The Actions secrets and variables screen after creation of the secrets.
Figure 6: The Actions secrets and variables screen after creation of the secrets.

Step 5: Deploy and test

Log in to your Argo CD instance and create an Application using the sample Application CR included in the manifest repository, as shown in Figure 7, being sure to set the repoURL to your fork of the manifest repository.

Creating an Argo CD Application using an Application CR.
Figure 7: Creating an Argo CD Application using an Application CR.

Depending on how Argo CD is configured, you might need to enable it to manage resources in the target namespace. On OpenShift you can address this by applying a label to the target namespace to enable OpenShift GitOps to manage resources within it:

oc label namespace gh-actions-gitops argocd.argoproj.io/managed-by=openshift-gitops

Wait a few seconds and Argo CD will finish deploying the application and report that it’s synced, as shown in Figure 8.

Application managed by Argo CD.
Figure 8: Application managed by Argo CD.

Test the continuous delivery workflow

Now that everything is in place, you can verify that the continuous delivery pipeline is working as expected.

Edit the version field in the package.json file in your fork of the source repository to a valid server string, e.g., 1.1.0. This will trigger the continuous integration process in the source repository and build a new container image, as shown in Figure 9.
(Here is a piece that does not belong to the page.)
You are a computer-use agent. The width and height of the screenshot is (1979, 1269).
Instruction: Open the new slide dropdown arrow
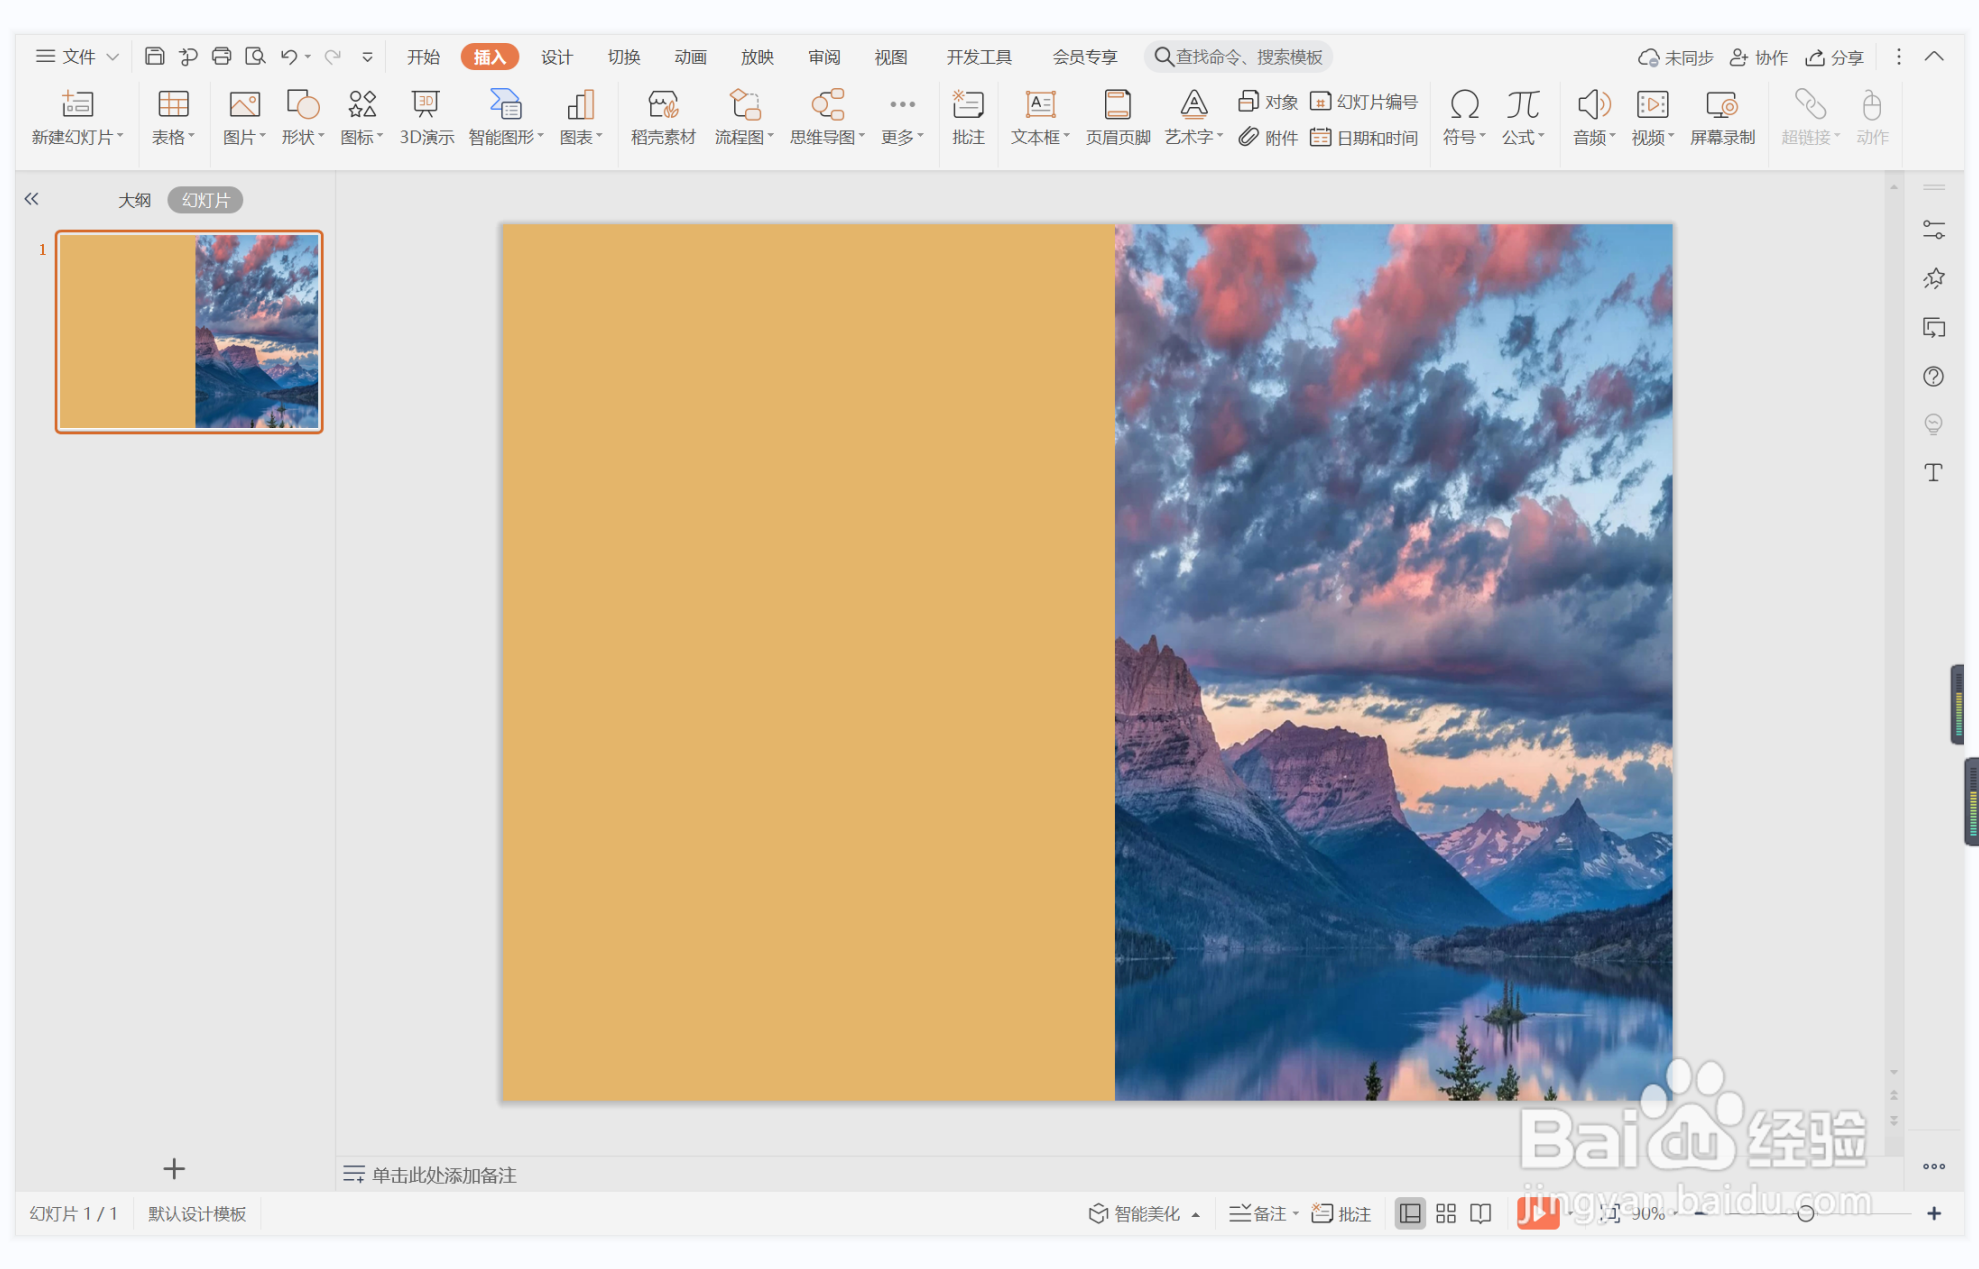click(x=119, y=137)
The continuous integration process builds a new container and triggers a workflow in the manifest repository.
Figure 9: The continuous integration process builds a new container and triggers a workflow in the manifest repository.

Once the CI process completes, a new pull request is created in the manifests repository, as shown in Figure 10. This pull request updates the manifests to use the newly created container image.
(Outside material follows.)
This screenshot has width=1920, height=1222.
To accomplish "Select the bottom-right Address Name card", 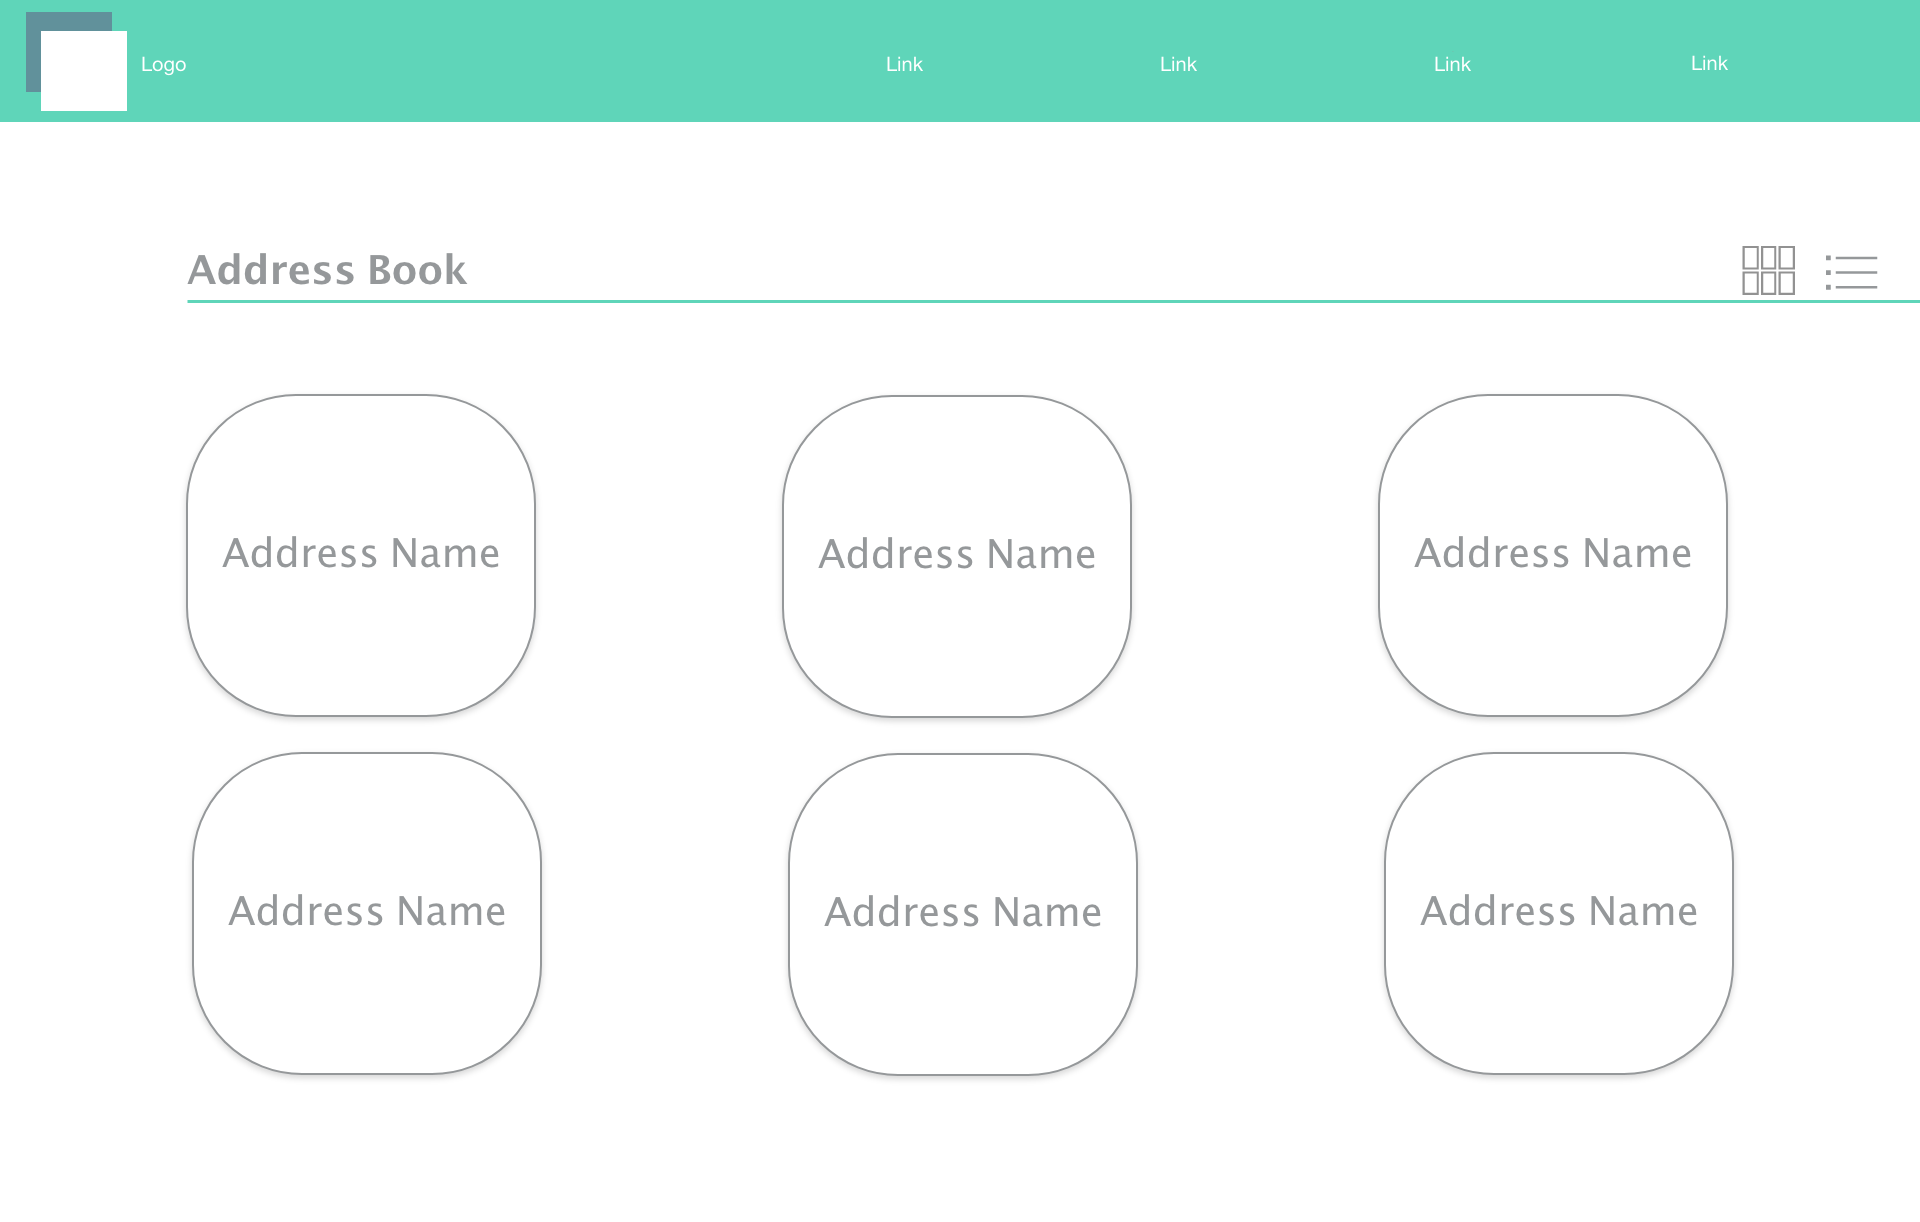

A pull request is opened against the manifests repository to use the new image tag.
Figure 10: A pull request is opened against the manifests repository to use the new image tag.

Merge the pull request, then head over to the Argo CD dashboard. Depending on your timing, Argo CD might already have detected the new commit that was merged and be in the process of deploying the new container image as shown in Figure 11.

Argo CD showing the rollout of a new container image.
Figure 11: Argo CD showing the rollout of a new container image.

You can further verify the end-to-end process by opening viewing the deployed application in your web browser. Get the application route using the OpenShift CLI:

oc get route nodeapp -n gh-actions-gitops -o jsonpath='{.spec.host}'

Copy and paste the URL output from the previous command into your web browser, and you should see a web page that displays the latest container image SHA and the version number from the package.json that you modified. Figure 12 shows an example of this.

New version of the application showing latest SHA and version number.
Figure 12: New version of the application showing latest SHA and version number.

Summary

This article provides just one example of how you can implement an end-to-end CI/CD pipeline based on GitHub Actions and Argo CD. You can modify this pipeline if you want to implement feature branch testing based on ApplicationSets, as shown in Christian and Natale’s article.